Ukraine: This is Genocide

It’s becoming an all-too common habit. When I wake up, I turn on my phone, go to the Telegram page that my Ukrainian friend sent me, and get updates about the overnight events. Most of the posts are about news regarding the current conflict, the military victories of Ukraine, and the suffering of the Ukrainian people.

But today, it was different.

It came from a video which shows a typical car, driven by an elderly couple, being targeted by a tank. As the car drove down a side street, a tank, coming from another street, shot the car with multiple rounds of ammunition. Just to make sure that the driver was dead, the tank shot not just one, but two shells into the car. After the tanks had left, someone nearby took a video of the carnage. 

The entire invasion of Ukraine has been a surreal experience to say the least. Of course, the 24-hour news cycle doesn’t help either. Whenever I turn on CNN, MSNBC, BBC News, or many of the other outlets that I’ve been watching, you are faced with Ukrainian tragedy, but also their resilience. Videos of surrendering Russian soldiers and billions of dollars of burned out Russian military hardway does give me a glimmer of hope that Ukraine can make it through this. 

However, there is one thing that has been missing, and suspiciously so. 

During all of the coverage of the war, we don’t see the Russian propaganda machine churning out videos of dead or surrendering Ukrainian soldiers. We don’t see them talking about military victories. For a country that is so proud of its military history and might, the absolute silence is interesting. There isn’t even any propaganda faking military victories.

However, the videos that we do see of Russian attacks are almost entirely on civilian facilities. The Antonov International Airport, which was attacked by Russian troops, is a civil government airport, not a military base. The Zaporizhzhia Nuclear Power Plant provides power to millions of civilians and, again, is not a military facility. The Kyiv TV tower, another thing with absolutely no military value, was targeted as well. And, of course, we have countless images of dead and dying Ukrainians on the streets, in their homes, and in hospitals. Houses are bombed. Apartment buildings are bombed. Hospitals are bombed. Kindergartens are bombed.

It must be asked, is Russia trying to accomplish a military victory, or something else? 

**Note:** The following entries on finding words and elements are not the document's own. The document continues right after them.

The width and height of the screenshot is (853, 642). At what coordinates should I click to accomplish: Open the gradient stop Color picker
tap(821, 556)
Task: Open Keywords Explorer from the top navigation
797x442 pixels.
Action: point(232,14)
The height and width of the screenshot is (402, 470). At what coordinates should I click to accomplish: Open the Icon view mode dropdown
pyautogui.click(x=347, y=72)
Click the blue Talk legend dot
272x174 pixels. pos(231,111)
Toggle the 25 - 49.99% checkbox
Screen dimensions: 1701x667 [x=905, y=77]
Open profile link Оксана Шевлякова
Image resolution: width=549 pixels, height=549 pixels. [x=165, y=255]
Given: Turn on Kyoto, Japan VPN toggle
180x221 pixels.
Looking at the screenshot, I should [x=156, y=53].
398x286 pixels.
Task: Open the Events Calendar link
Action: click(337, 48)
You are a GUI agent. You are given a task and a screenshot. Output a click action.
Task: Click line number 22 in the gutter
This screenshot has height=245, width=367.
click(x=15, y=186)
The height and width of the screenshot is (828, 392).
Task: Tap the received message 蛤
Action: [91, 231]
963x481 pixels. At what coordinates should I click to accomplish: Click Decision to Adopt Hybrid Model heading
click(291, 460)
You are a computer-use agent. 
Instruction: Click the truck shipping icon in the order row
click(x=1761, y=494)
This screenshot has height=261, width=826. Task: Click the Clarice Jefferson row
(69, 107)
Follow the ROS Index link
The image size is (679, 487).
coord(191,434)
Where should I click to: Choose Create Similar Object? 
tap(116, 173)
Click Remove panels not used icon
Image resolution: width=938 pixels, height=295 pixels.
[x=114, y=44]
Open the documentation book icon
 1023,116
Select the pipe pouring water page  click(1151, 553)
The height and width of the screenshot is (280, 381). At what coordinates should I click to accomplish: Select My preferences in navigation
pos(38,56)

Now, I’m not going to go into the conflict further. There is a lot of material out there that talks about how Putin views Ukraine. But, to lightly put it, he feels that Ukraine doesn’t exist. 

The absolute focus on bombing civilians, as well as forcing Ukrainians to flee to other countries, we really do have to call this what it is…ethnic cleansing and genocide. 

I know that is very heavy to contemplate, but when it’s just as dangerous to be a civilian as it is to be a soldier, we have to finally call this what it is. While Putin might not be going as far as Ratko Mladić or Rudolf Höss, he might just be doing it in a way that is less suspicious. Also, we are only two weeks into this conflict. A lot can change.

With that, the US Government needs to ask itself if morality ends at the NATO border. What makes someone’s life in Poland more precious than one in Ukraine? The absolute lack of leadership on this issue has not only led to the continuation of the decline in America’s leadership, but also its moral authority. If the US Government doesn’t believe in “Life, Liberty, and the Pursuit of Happiness”, then what do we believe?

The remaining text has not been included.